## Work to do
Continue the blog post below about Madonna's unplucked eyebrows in a 1982 photo, picking up after its last sentence.

## Source document

= = = = = = =

Posts tagged ‘politics’

April 13 2011

how to: not pluck your eyebrows (like a vintage madonna)

 richard corman, madonna, 1982, “i shot madonna” in out magazine.

my photo of the day is vintage madonna by richard corman. he took this the year before her first album came out, before she got famous, etc., etc., bet you know the rest.

the best thing about this photograph? it’s the eyebrows. look at her eyebrows. fantastically wing-like, utterly un-plucked eyebrows. they’re amazing. where is a vogue editor when you need one? everybody should be copying this (i say this despite my own obsessively tweezed and arching brows. i just don’t have that great flared outer edge she does. so ok, maybe not everybody).

= = = = = = =

## Source material
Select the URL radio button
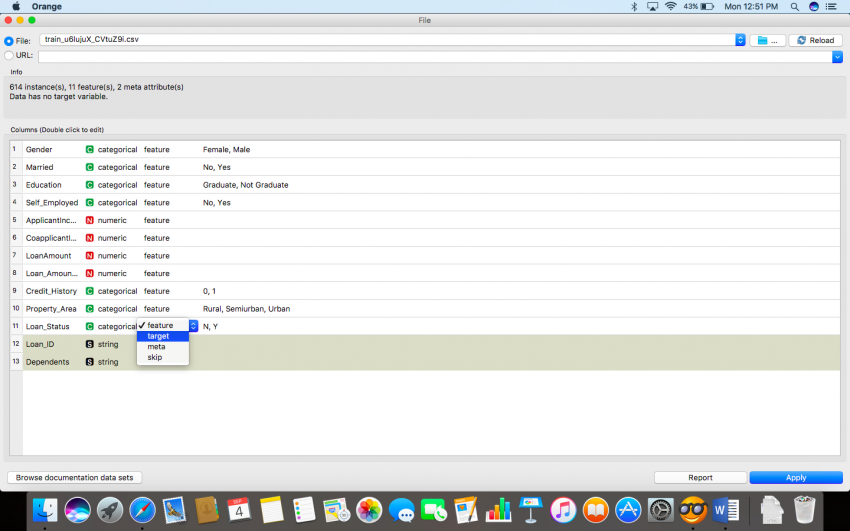This screenshot has height=531, width=850. pos(9,56)
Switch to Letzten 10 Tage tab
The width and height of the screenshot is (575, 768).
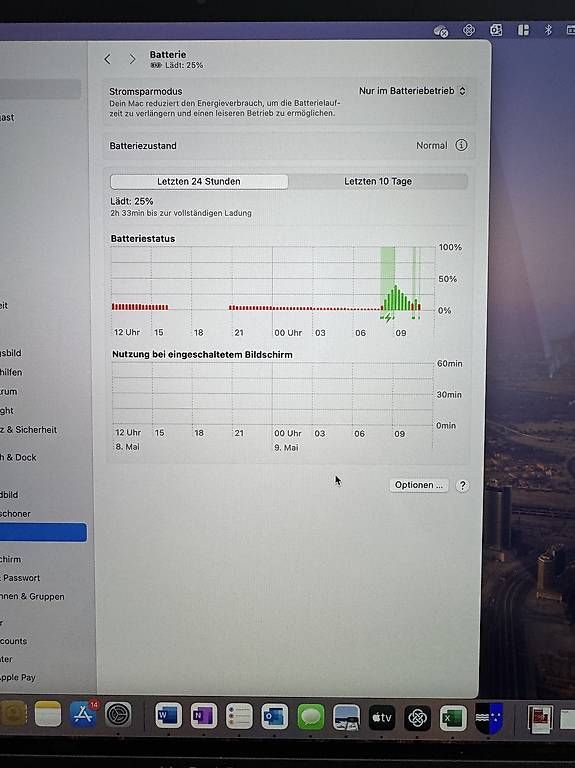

= = = = = = =

## Reply to the exercise
what makes them stand out particularly – and particularly beautifully – is how perfect and classical her makeup is, how it frames her brows as a deliberate absence of interference. the conscious groom-don’t-remove of body hair may be my favourite kind of ‘fuck you’ to the feminine norm. it’s like trimming your underarm hair instead of shaving it all off; or keeping your bush perfectly intact (including those curls which cross the sacred bikini line) and colouring it a vile shade of fuschia. it says ‘i have a very strong (optional: and feminine) aesthetic, and an exceptional personal grooming routine, but i don’t actually want to look like a prepubescent aryan with big tits. i choose to diversify and explore the full range of aesthetic options my body provides, not just the ones sanctioned by almighty vogue, elle and the holy bazaar.’

of course, there are ways to do this by or despite a wholistic dipilatory approach, too, but i’m just sayin’. some of your options include the artful retention of bodily hair.

and i do wish more people would try out these eybrows. they’re fucking fantastic. you could pull them off, i know you could. post pictures after, won’t you?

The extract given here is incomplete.